I spent most of my time in the build up to the Assembly election in May on the campaign trail with Homes for Wales. Our campaign brought together a wide coalition of organisations and thousands of people to call for end to the housing crisis in Wales. Every party in with a sniff of election to the Senedd supported our campaign, many basing their manifesto pledges on housing on the most up to date evidence of housing demand and need in Wales and pledging to deliver 20,000 affordable homes. This was a great success for the campaign, and when the new Cabinet Secretary Carl Sargeant confirmed Welsh Government would commit to this target in June we were delighted.
Tuesday came and Taking Wales Forward put what we already knew down on paper: 20,000 affordable homes, including 6,000 via Help to Buy. Although this target is a huge part of the ambitious plan we called for it was difficult not to feel a sense of deflation with the Programme as a whole.
The lack of detail in the 16 page Programme has been covered brilliantly on this blog already, and it truly is remarkable. The delay in the publication of this document while Government treated its Brexit related bruises was understandable, but the absence of detail on delivery, legislation and funding is not. Tackling poverty – a phrase we heard so often in the fourth Assembly term – doesn’t get a mention; Brexit – the reason we were made to wait until a third of the way through the first year of this Government for the Programme – only appears twice!
We’ve already begun work on how to deliver our end of the bargain at Community Housing Cymru, but so much of what we need to deliver relies on a strong economy and a plan from Government (both sides of the Severn) for post-EU Wales. The Programme for Government offers warm words, and little sense of coherent join up on any of these things. A National Infrastructure Commission, City Deal(s), a metro and a motorway will all impact on the delivery of those 20,000 homes, how we fund them and where we build them, but there is little or no detail on any of those things.
An ambitious affordable housing target is welcome, but after reading the rest of the Programme, I feel like I got my train set, but Dad forgot to buy the batteries.
More like we got the batteries, too small and the wrong voltage but where’s the train set?
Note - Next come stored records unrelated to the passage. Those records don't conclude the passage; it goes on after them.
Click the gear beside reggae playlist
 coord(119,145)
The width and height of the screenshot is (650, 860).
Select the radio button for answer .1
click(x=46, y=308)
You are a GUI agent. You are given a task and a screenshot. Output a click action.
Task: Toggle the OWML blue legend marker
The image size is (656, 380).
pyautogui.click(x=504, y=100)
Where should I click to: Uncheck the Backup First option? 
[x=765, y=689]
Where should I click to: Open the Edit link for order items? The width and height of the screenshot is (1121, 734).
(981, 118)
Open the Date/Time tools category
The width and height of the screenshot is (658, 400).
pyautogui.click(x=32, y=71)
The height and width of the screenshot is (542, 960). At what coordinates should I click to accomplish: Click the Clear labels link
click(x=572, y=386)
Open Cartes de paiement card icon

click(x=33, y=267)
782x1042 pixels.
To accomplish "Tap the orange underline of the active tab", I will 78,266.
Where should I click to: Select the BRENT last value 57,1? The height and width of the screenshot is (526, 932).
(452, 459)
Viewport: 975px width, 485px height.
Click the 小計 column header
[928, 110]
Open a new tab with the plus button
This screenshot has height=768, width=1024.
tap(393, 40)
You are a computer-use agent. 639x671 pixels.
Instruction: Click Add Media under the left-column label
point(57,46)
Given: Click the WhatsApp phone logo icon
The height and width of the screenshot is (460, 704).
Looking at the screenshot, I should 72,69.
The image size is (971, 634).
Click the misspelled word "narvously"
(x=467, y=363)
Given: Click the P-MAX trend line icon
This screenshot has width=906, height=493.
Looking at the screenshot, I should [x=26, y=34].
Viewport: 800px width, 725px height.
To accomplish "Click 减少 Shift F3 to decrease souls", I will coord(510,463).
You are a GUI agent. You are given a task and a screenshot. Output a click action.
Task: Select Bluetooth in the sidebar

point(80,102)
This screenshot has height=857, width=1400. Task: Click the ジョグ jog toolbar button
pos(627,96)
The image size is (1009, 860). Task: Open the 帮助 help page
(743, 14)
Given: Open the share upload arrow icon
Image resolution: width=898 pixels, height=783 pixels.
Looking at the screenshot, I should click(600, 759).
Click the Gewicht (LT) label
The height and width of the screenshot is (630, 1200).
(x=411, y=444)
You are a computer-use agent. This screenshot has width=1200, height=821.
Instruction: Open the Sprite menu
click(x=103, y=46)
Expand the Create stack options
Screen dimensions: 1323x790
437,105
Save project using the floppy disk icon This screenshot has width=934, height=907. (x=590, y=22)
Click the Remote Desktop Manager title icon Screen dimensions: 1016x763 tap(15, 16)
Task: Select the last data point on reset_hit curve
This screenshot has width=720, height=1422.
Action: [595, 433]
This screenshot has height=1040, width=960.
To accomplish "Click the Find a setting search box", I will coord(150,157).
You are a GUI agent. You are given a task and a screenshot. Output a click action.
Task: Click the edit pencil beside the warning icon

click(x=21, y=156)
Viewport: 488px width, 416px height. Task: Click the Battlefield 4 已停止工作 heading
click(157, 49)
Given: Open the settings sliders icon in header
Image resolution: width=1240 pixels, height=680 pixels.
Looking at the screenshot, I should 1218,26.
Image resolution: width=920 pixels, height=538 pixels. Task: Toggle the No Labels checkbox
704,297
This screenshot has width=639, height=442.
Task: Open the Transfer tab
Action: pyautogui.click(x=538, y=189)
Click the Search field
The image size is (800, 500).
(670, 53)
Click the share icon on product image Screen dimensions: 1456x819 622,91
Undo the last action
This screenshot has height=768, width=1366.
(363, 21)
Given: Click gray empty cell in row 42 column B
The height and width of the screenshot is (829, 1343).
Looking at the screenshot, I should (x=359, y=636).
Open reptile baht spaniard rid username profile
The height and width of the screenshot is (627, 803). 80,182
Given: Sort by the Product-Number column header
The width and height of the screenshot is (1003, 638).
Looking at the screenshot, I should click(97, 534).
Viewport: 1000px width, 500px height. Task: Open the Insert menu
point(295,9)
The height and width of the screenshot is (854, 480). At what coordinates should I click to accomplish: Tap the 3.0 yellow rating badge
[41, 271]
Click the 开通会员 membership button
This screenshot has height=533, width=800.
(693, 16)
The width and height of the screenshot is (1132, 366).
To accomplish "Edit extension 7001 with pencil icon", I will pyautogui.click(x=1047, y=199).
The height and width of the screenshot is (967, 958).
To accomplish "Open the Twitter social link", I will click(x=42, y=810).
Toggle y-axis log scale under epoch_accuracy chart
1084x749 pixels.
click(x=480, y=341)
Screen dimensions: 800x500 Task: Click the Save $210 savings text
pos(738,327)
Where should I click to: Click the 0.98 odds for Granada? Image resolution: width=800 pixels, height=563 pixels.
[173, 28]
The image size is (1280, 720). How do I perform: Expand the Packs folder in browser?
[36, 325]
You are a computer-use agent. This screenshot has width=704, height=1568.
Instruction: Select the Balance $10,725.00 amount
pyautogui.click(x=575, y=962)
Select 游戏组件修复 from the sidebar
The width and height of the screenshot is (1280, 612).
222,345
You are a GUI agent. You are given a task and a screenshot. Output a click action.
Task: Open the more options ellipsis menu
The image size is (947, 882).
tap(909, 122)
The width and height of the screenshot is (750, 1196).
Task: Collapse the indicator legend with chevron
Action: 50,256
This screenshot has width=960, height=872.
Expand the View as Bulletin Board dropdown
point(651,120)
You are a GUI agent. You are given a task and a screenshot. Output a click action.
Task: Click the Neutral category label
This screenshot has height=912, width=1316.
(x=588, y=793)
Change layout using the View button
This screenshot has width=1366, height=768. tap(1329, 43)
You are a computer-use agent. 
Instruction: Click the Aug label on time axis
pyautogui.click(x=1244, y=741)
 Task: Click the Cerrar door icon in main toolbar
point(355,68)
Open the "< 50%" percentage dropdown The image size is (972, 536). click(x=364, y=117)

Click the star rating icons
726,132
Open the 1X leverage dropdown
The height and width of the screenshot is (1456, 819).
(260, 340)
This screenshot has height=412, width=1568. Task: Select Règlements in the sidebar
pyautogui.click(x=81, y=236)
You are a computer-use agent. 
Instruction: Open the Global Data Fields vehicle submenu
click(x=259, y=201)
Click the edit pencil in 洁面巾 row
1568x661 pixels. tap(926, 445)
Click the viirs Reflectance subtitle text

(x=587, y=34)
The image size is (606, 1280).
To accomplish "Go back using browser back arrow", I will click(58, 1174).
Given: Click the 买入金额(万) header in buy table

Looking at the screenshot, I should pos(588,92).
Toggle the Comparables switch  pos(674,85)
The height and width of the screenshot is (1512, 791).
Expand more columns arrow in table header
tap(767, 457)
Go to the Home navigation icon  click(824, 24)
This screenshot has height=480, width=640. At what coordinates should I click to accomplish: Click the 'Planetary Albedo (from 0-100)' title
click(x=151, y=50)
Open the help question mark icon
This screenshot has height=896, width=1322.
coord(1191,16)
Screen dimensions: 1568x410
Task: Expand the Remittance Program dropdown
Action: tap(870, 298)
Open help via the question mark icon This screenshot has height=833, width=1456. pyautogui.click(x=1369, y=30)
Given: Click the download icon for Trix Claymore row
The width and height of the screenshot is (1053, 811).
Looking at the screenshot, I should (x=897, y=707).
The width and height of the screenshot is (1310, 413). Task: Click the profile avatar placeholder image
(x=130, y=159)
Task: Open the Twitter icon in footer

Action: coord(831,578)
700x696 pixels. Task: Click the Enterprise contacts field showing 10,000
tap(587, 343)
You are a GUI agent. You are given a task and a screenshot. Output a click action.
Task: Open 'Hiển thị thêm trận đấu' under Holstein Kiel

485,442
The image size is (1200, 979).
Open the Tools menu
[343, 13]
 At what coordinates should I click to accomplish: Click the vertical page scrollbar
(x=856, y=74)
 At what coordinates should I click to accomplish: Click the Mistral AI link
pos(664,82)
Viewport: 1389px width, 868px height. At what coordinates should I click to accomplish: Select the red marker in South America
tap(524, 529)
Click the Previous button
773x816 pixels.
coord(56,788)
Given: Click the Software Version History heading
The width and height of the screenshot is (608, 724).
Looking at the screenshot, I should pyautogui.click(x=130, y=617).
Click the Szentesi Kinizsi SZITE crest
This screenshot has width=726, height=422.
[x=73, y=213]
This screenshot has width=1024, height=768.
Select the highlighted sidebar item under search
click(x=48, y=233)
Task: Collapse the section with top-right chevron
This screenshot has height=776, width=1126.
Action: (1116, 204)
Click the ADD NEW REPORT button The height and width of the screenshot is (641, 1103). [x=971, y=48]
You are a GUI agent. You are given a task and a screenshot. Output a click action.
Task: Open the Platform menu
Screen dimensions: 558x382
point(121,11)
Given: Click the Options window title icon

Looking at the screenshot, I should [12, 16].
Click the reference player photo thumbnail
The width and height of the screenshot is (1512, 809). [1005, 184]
What do you want the Welsh government to say about Brexit? The UK government does not have the first idea what to do about it. They are hopelessly split and increasingly appalled and paralysed by the task ahead of them, which will consume most of their energies for years. Meanwhile the Welsh government, like everyone else, does not know what the parameters will be in international trade or what changes there will be to law and regulation.. Businessmen who export to Africa are pleased enough with the lower pound. Those exporting to or importing from Europe are worried – and there are more of them. The Welsh Government can bluster that the UK should replace the structural funds we get from Europe but they have no leverage so cuts are a racing certainty. They can tell Ford they want them to stay but if Slovakia makes more sense for the next generation of engines, that’s where they’ll invest. We are in the phoney war period when hostilities have just been declared but fighting has yet to break out. Talk that the economy has survived Brexit is comical. As the man said in a different context, we are talking about a process not an event and it hasn’t started yet. Walpole is said to have remarked at the outbreak of a war in the 18th century: “Now they ring their bells. Soon they will wring their hands”. Couldn’t be more apt.